Uma jovem jornalista foi homenageada na sala do Senado do Parlamento por ter sido a vencedora da primeira edição do Prémio Mário Soares Liberdade e Democracia, graças a um trabalho de investigação, que demorou dois anos, e que foi materializado numa série de artigos editados numa plataforma digital, sob o título genérico "Arquivos de Media - Memória Sem Garantia de Preservação”.

O enquadramento do prémio instituído pelo Parlamento, louvando a memória de Mário Soares, na oportunidade do centenário do seu nascimento, é simples e constitui um desafio para quem tenha obra publicada, jornalística ou académica, sob o signo da liberdade e democracia.

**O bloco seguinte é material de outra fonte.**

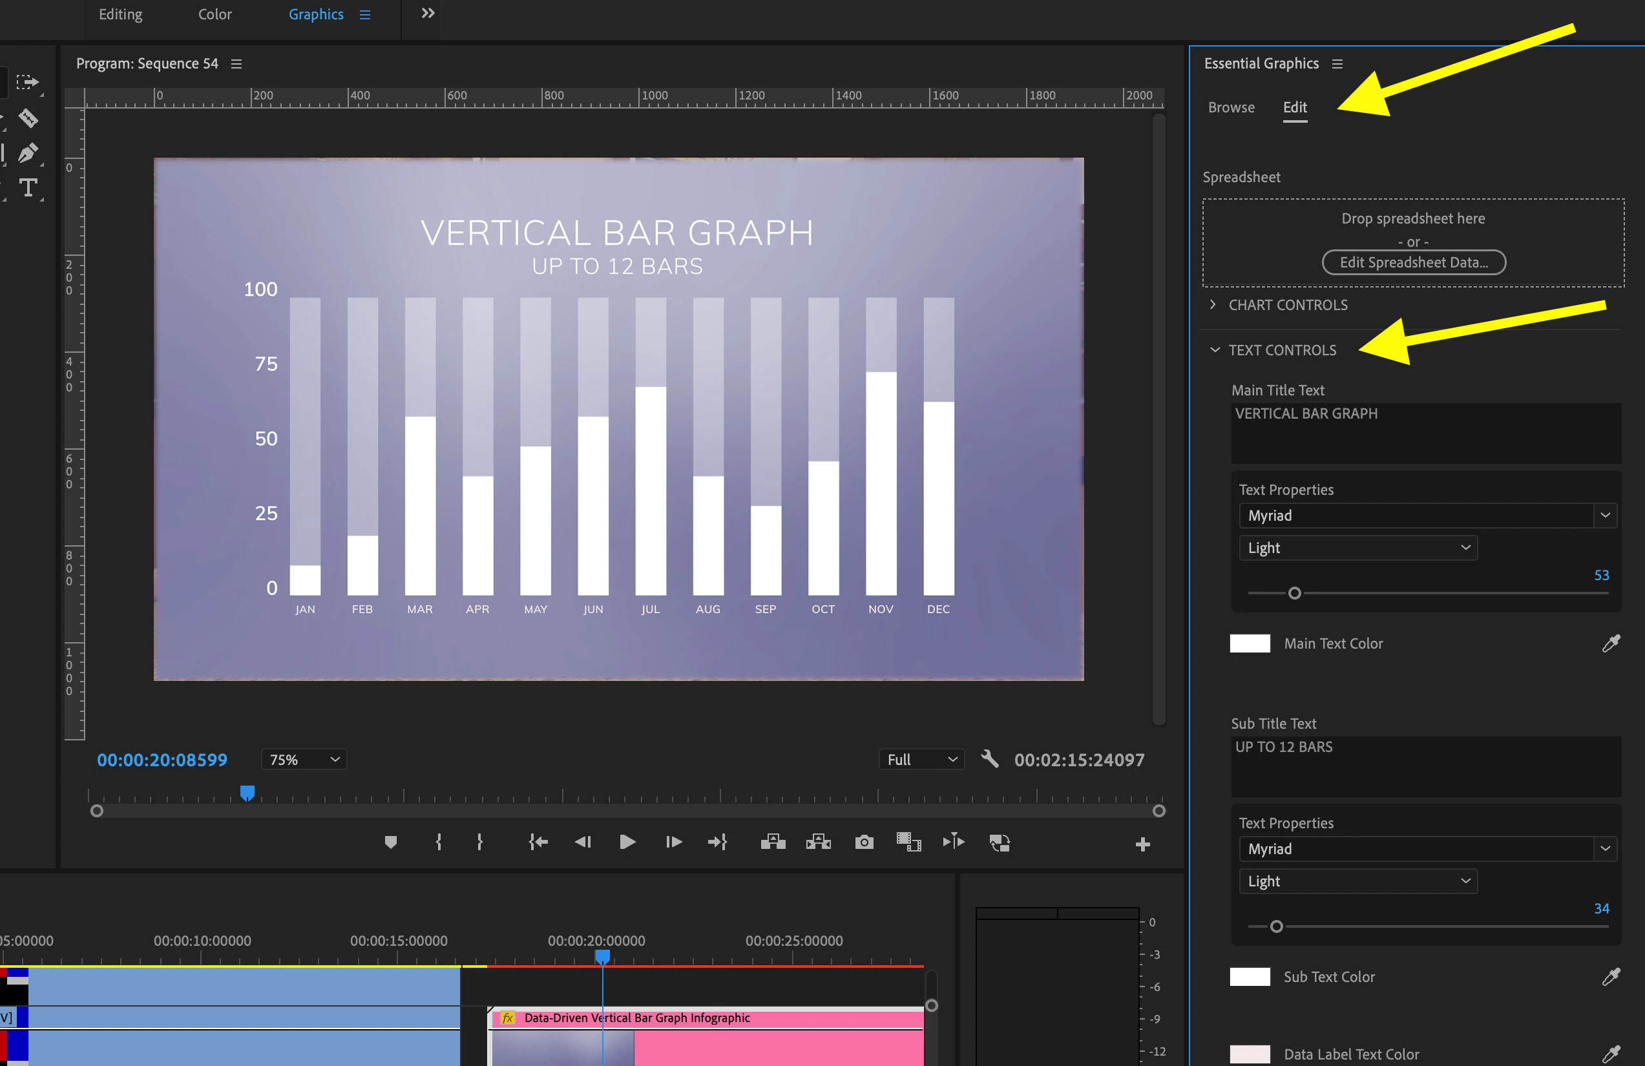Click Export Frame camera icon
This screenshot has width=1645, height=1066.
tap(864, 842)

O tema escolhido pela jornalista vencedora, Sofia Craveiro, é sensível e tem sido escassamente debatido. Com o desaparecimento de vários jornais - e outros em vias disso -, com um histórico respeitável, e uma importante memória guardada nos seus arquivos, tal facto deveria ser gerador de preocupações, designadamente, por parte dos poderes públicos.

Em Lisboa e Porto perdeu-se o rasto dos arquivos de jornais que marcaram o seu tempo e que, nalguns casos, representavam um acervo único, enquanto retrato época, fundamental para a pesquisa de estudiosos vindouros.

A vencedora não se limitou, aliás, ao problema da preservação dos arquivos em suporte papel, alargando o âmbito das suas reflexões para a ausência de uma estratégia eficaz na protecção da memória no jornalismo online.

E fê-lo no discurso lido na cerimónia de entrega do prémio, ao apelar aos deputados para que "garantam que o jornalismo digital fica para a posteridade; garantam que no futuro ninguém poderá reescrever a História com a simples alteração de uma data ou uma vírgula numa página web".

"Este cenário – lembrou ainda Sofia Craveiro - deixou há muito de estar nos livros de George Orwell e é cada vez mais uma realidade que nos vemos forçados a enfrentar". E tem razão.

Recorde-se que este Prémio Mário Soares partiu da iniciativa do presidente da Assembleia da República, José Pedro Aguiar-Branco, com o objectivo de distinguir actividades ou trabalhos centrados nos valores defendidos pelo antigo primeiro-ministro e Chefe de Estado.

Uma ideia meritória à qual se associou o Clube Português de Imprensa, que integrou o Júri a convite do Parlamento.

As dificuldades das empresas de media são conhecidas, e o mercado tem vindo a sofrer, nos últimos anos, um significativo emagrecimento, implicando a maior precariedade no emprego de jornalistas, além de exercer uma pressão crescente sobre os profissionais, forçando o seu envolvimento em compromissos comerciais, em tudo contrários ao seu estatuto.

Cruzam-se, por isso, no espaço mediático, vários factores relevantes para o futuro. Mas, independentemente das incógnitas que poderão perfilar-se, nada legitima uma certa apatia com que se despreza o passado, como se este fosse descartável ao sabor das conveniências do momento. 

O trabalho premiado tem, pois, a virtude de ser um alerta para quem não se limita a conviver com a espuma dos dias. E confia ou exige que todo o futuro - seja qual for - não prescinda do passado, em formato de arquivo impresso ou digital. Tão pouco de um Museu de Imprensa no Porto, fechado há anos sem alternativa à vista.